MAINSTREAM media on the weekend reported that Defence Minister Harjit Sajjan had actually made the ‘architect of Operation Medusa’ claim once before.
Last week Sajjan was forced to apologize after mainstream media exposed his false claim in his keynote address “Conflict Prevention and Peacekeeping in a Changing World” on April 18 to Observer Research Foundation in New Delhi during his recent official visit to India: “On my first deployment to Kandahar in 2006, I was the architect of Operation MEDUSA where we removed 1,500 Taliban fighters off the battlefield…and I was proudly on the main assault.” He had added: “I was recognized for my efforts.”
Sajjan apologized for what was called a “bald-faced lie” last week on Thursday. He clarified: “What I should have said was that our military successes are the result of the leadership, service and sacrifice of the many dedicated women and men in the Canadian Forces. I regret that I didn’t say this then, but I want to do so now.”
But Sajjan had also made that same claim almost two years ago.
In July 2015, he told the B.C. program Conversations That Matter that General Jonathan Vance, the current chief of defence staff who was previously a commander in Afghanistan, saw him as a key figure in the 2006 offensive, The Toronto Star reported.
Sajjan said: “If I could quote him, he said I was the architect of Operation Medusa, one of the biggest operations since the Korean War that Canada has led. We took the fight hard to the Taliban.”
This was just months before he was elected as the South Vancouver MP after being parachuted into that riding by federal Liberal Party leader Justin Trudeau.
Conservative Defence Critic James Bezan told the media that he thinks ”that this is a disturbing pattern of embellishing stories and misrepresenting the facts and making up alternative facts, and that this pattern is something that all of us need to critique even more.”
Incidentally, many are now wondering if all those who were investigated by Sajjan when he was in Vancouver Police Department will now appeal their convictions by attacking his credibility.

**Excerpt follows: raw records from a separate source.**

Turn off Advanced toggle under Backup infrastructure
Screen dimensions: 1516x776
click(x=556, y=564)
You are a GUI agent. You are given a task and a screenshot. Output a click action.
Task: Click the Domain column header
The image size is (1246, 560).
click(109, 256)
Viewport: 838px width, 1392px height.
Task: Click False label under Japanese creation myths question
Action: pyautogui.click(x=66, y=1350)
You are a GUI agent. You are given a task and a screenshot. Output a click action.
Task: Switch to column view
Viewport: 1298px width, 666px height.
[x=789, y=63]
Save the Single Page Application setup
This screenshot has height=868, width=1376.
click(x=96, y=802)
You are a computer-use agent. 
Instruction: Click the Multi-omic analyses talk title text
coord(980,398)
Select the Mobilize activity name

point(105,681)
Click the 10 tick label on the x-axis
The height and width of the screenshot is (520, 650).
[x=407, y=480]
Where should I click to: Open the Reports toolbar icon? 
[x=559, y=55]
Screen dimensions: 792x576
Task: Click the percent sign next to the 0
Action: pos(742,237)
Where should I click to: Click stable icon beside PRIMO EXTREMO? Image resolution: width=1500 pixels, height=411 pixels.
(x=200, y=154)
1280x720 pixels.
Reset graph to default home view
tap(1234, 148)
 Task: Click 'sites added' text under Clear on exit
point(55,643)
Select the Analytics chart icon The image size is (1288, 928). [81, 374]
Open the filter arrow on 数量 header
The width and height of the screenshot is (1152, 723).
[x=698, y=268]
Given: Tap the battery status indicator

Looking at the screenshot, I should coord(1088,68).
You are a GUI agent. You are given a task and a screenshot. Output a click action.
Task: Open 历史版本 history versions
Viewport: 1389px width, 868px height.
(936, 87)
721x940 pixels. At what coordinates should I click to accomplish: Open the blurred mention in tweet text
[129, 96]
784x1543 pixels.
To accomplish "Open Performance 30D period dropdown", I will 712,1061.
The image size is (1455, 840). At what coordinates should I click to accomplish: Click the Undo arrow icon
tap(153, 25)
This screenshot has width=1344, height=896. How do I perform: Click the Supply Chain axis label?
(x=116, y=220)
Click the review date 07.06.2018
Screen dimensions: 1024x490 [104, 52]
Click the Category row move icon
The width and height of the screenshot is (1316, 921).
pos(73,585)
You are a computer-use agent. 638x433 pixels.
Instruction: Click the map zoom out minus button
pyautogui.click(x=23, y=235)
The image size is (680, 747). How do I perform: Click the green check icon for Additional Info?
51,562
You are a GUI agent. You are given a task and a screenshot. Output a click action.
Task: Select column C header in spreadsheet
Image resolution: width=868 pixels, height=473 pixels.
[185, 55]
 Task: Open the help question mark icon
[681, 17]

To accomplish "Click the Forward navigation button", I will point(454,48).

PRIME Minister Justin Trudeau on Monday expressed full confidence in Sajjan in the House of Commons and said that he had “acknowledged his responsibility and apologized for it; that’s what Canadians expect when one makes a mistake.”
Sajjan said repeatedly: “I’m not here to make any excuses for my mistake.”
The Conservatives heckled Sajjan, shouting, “Shame,” “You’re a bald-faced liar,” and “You’re a disgrace.”
Conservative interim Leader Rona Ambrose said: “How much more does the prime minister need to hear before he understands why our men and women in uniform have lost confidence in the minister?”
She added: “People in the military have a name for what he did: it’s called ’stolen valour,’ when someone takes credit for the brave actions of another.”
NDP Leader Thomas Mulcair said: “A whopper is not something you apologize for, it’s something you step down for.”
THE irony of all this is that retired Canadian soldier Bruce Moncur who was seriously injured – he was shot three times and had five per cent of his brain removed – in Operation Medusa, told the CBC that he was baffled why Sajjan would want to take credit for the mission. He told the CBC that it was an ill-conceived military strategy.
“The architect reduced the aerial bombings from three days to one, and then sent two platoons of soldiers in an extended line in a World War One-style frontal assault where we then were enveloped on three sides, similar to a 2,000-year-old battle tactic,” Moncur told the CBC.
“For five hours, we fought for our lives. The architect — whoever that person was — deviated from the battle plan and it cost a lot of Canadians their lives.”
Moncur told the CBC that 35 members of his 40-strong platoon were injured or killed during two days of fighting.